Thought of the day: Why do we let people steal our time?
We get pretty upset when people steal our money… so why do we turn a blind eye when people steal our time?
In fact, it is a pretty common occurrence for co-workers, bosses, even friends to steal our valuable time.
“Dost thou love life? Then do not squander time, for that is the stuff life is made of.”– Ben Franklin
Time is our life. And you cannot get it back. Yet, our society has become desensitized to people monopolizing, interrupting, and simply taking our time.
In the workplace, this is rampant. From meetings that are 4x the length they need to be…to meetings that were unneccesary in the first place. People do not even think twice about taking our time.
The worst are the “Outlook Outlaws” who mercilessly schedule meetings on people’s calendars without notice or consideration to their time. These types are constantly calling meetings so that they can get people together. Perhaps, it is a power trip to make them feel important, or maybe it is done instead of them taking an active role to seek out information. (ie doing work!)
Too often we find that we are scheduled for so many extraneous meetings, that we do not leave any time to get our real work done!
How dare you!
Apparently it is forbidden you try to protect your time or even take it back. People get upset if you dare to decline a meeting or say leave work at an unprescribed time.
People will even label you as difficult or obstructive if you will not abide by their time demands.
Protecting your time
Here are some strategies for defending your time against the time thieves…
- Stop answering the phone – In my previous post “Stop answering the phone,” I discussed the fact that the phone is there for your convenience. Do not jump every time someone decides they want to buzz you! Otherwise people will steal your time when it is most inconvenient.

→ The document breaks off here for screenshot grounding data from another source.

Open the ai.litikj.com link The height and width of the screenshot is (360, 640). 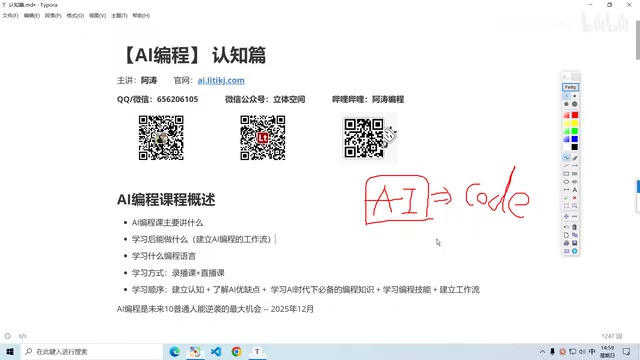pos(221,80)
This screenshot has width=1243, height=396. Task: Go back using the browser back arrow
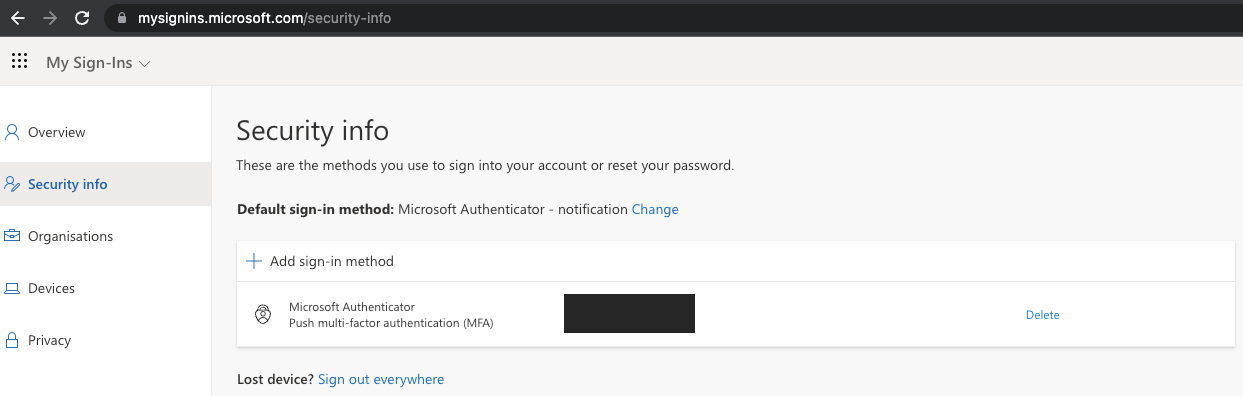(18, 17)
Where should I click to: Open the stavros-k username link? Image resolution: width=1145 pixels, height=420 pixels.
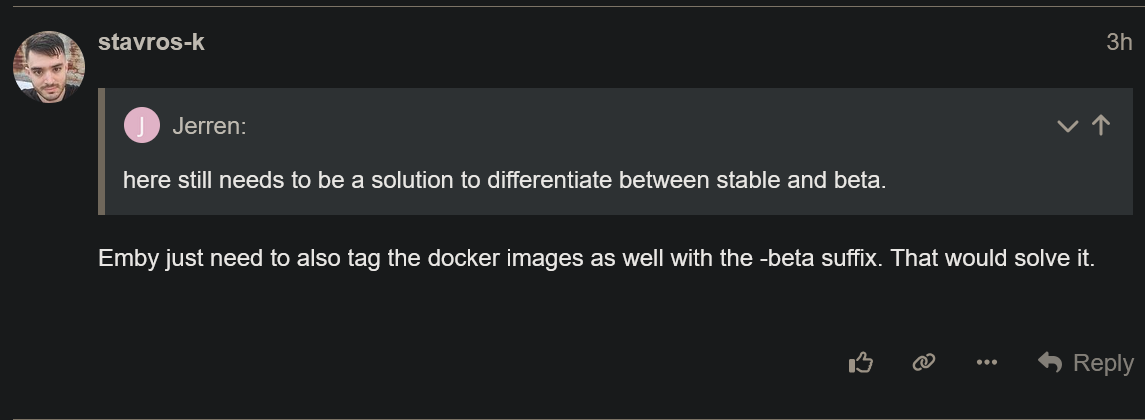151,42
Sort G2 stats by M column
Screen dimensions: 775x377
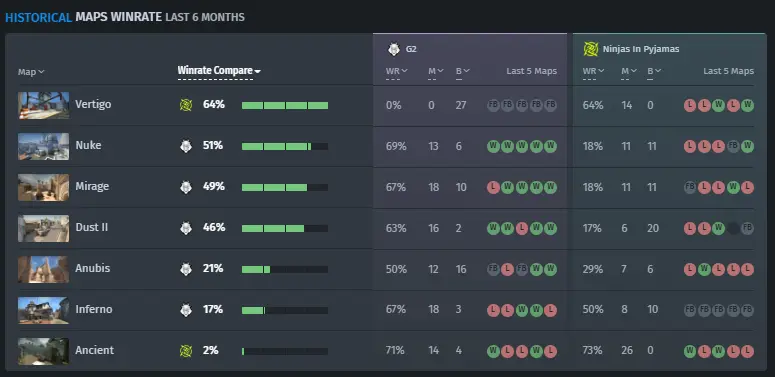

- Block your time – This is a very powerful strategy for reclaiming your time, both work and personal. Try “Blocking your time” by scheduling yourself for time periods that you need to keep for yourself or projects or whatever. Ironically, it is socially unacceptable to say to a co-worker, “I cannot meet with you because I have something more important to do,” but it is ok to say, “I have another meeting at that time.” You don’t need to reveal that the appointment is with yourself.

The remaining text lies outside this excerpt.